Vince Guaraldi - piano, composer | Jerry Granelli - drums | Fred Marshall - bass
Vincent Anthony "Vince" Guaraldi (July 17, 1928 - February 6, 1976) was an Italian-American jazz musician and pianist noted for his innovative compositions and arrangements and for composing music for animated adaptations of the Peanuts comic strip. Guaraldi was born in San Francisco, California's North Beach area, a place that became very important to his blossoming musical career. He was the nephew of musician, singer, and whistler Muzzy Marcellino. Vince graduated from Lincoln High School, attended San Francisco State University, and served as an Army cook in the Korean War.

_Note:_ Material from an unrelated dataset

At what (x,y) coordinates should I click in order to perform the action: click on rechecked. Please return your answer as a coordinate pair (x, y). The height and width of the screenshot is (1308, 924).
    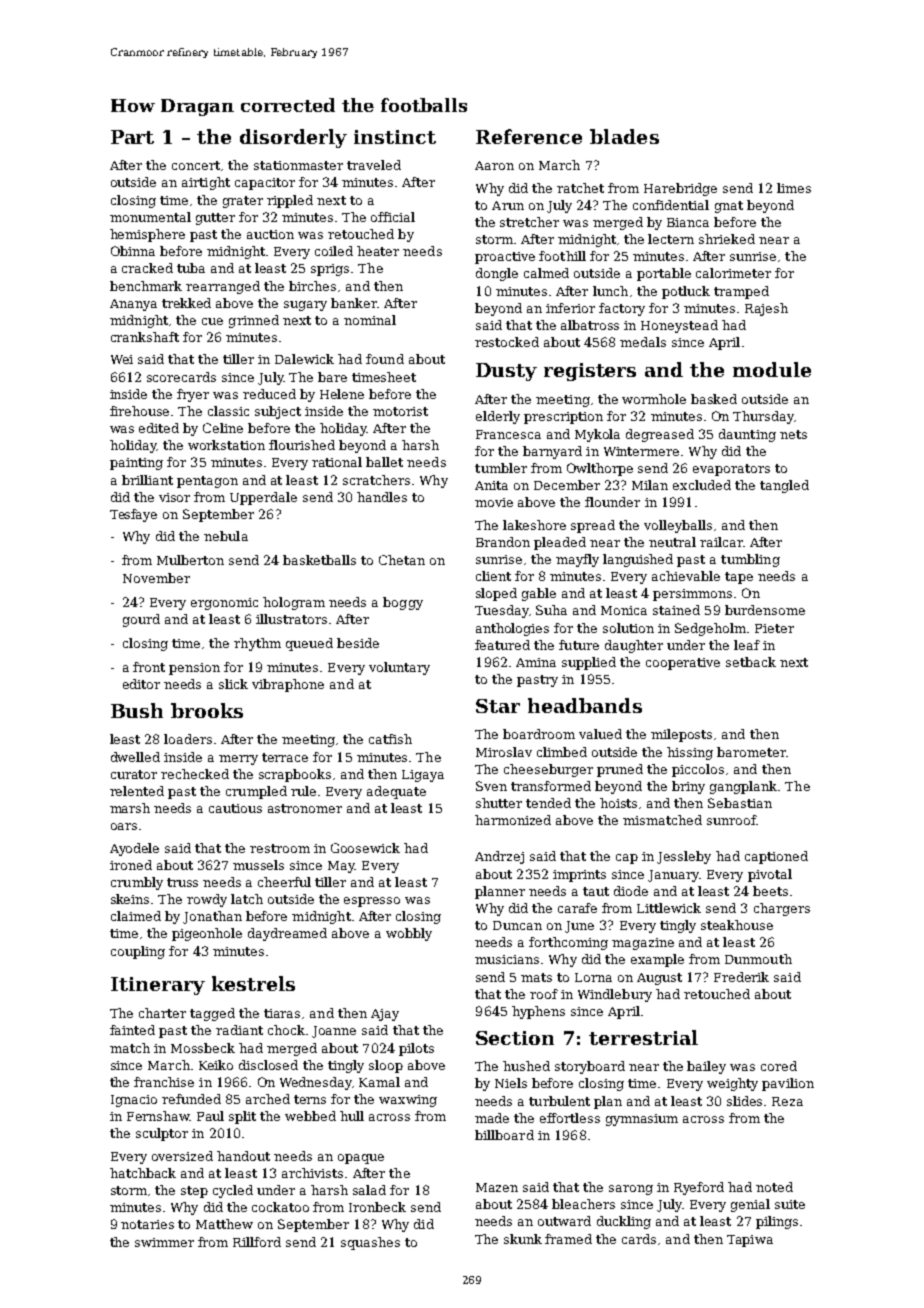
    Looking at the image, I should click on (195, 774).
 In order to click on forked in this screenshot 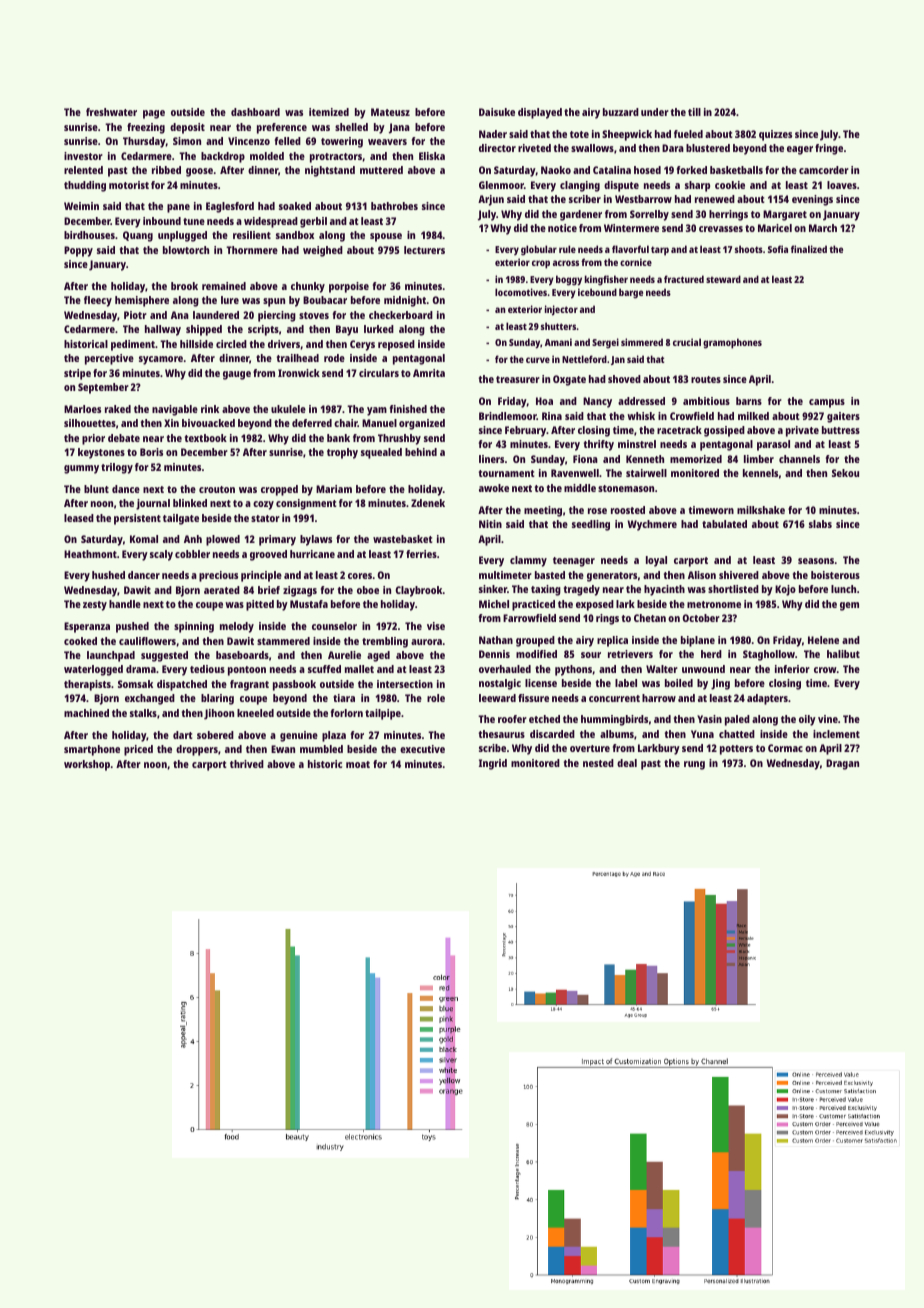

While searching for just the right music to accompany a planned Peanuts television documentary, Lee Mendelson (the producer of the special) heard a single version of "Cast Your Fate to the Wind" by Vince Guaraldi's trio on the radio while traveling in a taxicab on the Golden Gate Bridge in San Francisco, California. Mendelson contacted Ralph J. Gleason, jazz columnist for the San Francisco Chronicle and was put in touch with Guaraldi. He proposed that Guaraldi score the upcoming Peanuts Christmas special and Guaraldi enthusiastically took the job, performing a version of what became "Linus and Lucy" over the phone two weeks later. The soundtrack was recorded by the Vince Guaraldi Trio, with drummer Jerry Granelli, and Puzzy Firth standing in for bassist Fred Marshall, who was ill at the time. Guaraldi went on to compose scores for seventeen Peanuts television specials, plus the feature film A Boy Named Charlie Brown as well as the unaired television program of the same name.

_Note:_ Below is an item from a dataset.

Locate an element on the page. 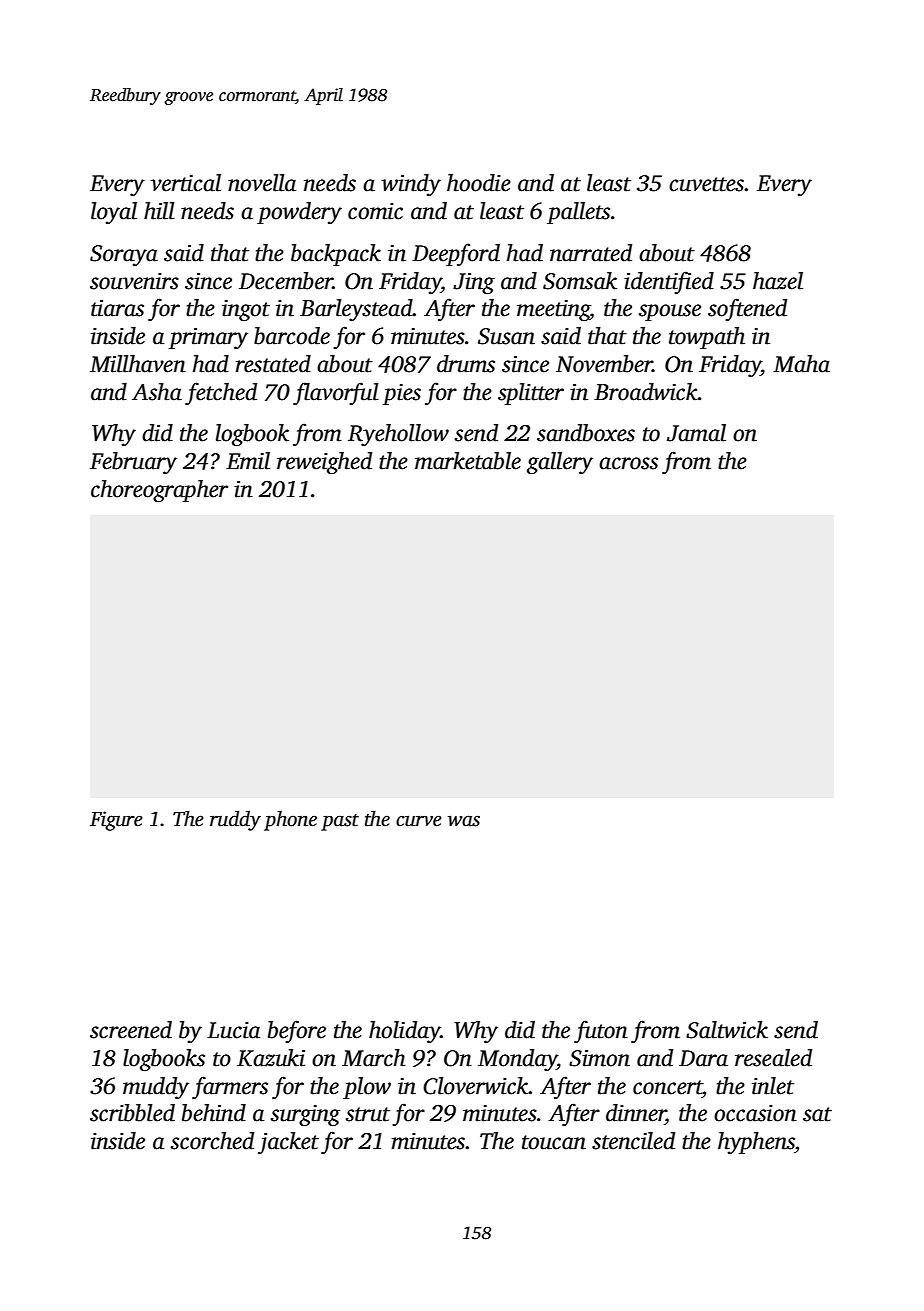 Image resolution: width=924 pixels, height=1311 pixels. scorched is located at coordinates (212, 1141).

Guaraldi died at age 47 on February 6, 1976. The evening before, he had dined at Peanuts producer Lee Mendelson's home, and was reportedly not feeling well, complaining of indigestion-like chest discomfort that his doctor had told him was nothing to worry about. The following evening, after concluding the first set at Butterfield's Nightclub in Menlo Park, California, with his rousing interpretation of "Eleanor Rigby," Guaraldi and drummer Jim Zimmerman returned to the room they were staying in that weekend at the adjacent Red Cottage Inn, to relax before the next set. Zimmerman commented, "He (Vince) was walking across the room and just collapsed. That was it." His cause of death has been variously described as a heart attack or an aortic aneurysm. Guaraldi had just finished recording the soundtrack for It's Arbor Day, Charlie Brown earlier that afternoon.